If you need high-performance heavy string manipulation functions write them as CLR functions in c#. T-SQL UDF will always be slower...
Maybe in this case... maybe not. I've beaten certain CLR functions.
Any examples? In "some" degree it depends on the developer proficience in C#...

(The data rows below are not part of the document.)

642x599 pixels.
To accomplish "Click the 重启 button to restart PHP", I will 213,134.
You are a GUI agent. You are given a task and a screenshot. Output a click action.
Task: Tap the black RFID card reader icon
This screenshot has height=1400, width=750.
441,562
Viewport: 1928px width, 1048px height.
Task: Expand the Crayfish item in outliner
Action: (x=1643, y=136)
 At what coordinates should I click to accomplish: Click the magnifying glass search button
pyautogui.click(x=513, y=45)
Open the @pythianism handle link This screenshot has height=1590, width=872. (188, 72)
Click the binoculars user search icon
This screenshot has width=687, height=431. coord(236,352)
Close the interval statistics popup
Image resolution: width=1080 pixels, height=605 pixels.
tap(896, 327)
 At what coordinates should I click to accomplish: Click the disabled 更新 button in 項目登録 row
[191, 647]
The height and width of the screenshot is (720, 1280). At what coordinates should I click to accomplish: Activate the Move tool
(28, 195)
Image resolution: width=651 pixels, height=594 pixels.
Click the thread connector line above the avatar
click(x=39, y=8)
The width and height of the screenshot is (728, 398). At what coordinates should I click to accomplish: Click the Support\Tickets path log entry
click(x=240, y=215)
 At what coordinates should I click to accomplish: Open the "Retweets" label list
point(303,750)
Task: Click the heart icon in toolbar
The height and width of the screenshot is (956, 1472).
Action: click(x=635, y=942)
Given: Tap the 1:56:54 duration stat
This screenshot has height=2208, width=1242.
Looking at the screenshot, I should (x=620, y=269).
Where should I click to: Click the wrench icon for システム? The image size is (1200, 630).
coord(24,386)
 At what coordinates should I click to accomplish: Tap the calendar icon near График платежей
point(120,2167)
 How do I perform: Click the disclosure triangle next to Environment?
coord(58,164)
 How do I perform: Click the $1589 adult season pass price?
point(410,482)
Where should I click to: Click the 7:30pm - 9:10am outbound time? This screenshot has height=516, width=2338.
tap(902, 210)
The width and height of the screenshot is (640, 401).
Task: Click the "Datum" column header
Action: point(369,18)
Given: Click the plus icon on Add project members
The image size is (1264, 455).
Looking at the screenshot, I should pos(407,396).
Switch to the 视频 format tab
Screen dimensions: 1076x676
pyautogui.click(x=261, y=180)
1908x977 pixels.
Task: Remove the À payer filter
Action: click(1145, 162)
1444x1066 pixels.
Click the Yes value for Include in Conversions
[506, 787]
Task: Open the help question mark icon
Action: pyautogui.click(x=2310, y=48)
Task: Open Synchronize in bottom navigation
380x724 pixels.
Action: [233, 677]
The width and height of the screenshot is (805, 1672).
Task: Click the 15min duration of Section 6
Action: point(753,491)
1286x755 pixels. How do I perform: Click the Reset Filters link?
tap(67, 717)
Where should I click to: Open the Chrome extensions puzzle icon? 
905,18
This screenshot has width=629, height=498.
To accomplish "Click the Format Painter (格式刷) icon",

But again, as per "Never say never", I should keep to "Never say always", you might be right...;-)
July 19, 2010 at 4:08 pm
Eugene Elutin (7/19/2010)
Jeff Moden (7/15/2010)
Eugene Elutin (7/14/2010)
Julie Breutzmann (7/14/2010)
...What would be an efficient way to code this?
...
If you need high-performance heavy string manipulation functions write them as CLR functions in c#. T-SQL UDF will always be slower...
Maybe in this case... maybe not. I've beaten certain CLR functions.
Any examples? In "some" degree it depends on the developer proficience in C#...
But again, as per "Never say never", I should keep to "Never say always", you might be right...;-)
Unfortunately, no. Matt Miller and I went round and round a long time ago and I actually beat some "Regex" CLR's but I can't put my hands on those particular threads anymore. I'm not sure Matt can either but I believe he'll vouch for my claims.
--Jeff Moden
Change is inevitable... Change for the better is not.
July 19, 2010 at 5:35 pm
Jeff Moden (7/19/2010)
Eugene Elutin (7/19/2010)
Jeff Moden (7/15/2010)
Eugene Elutin (7/14/2010)
Julie Breutzmann (7/14/2010)
...What would be an efficient way to code this?
...
If you need high-performance heavy string manipulation functions write them as CLR functions in c#. T-SQL UDF will always be slower...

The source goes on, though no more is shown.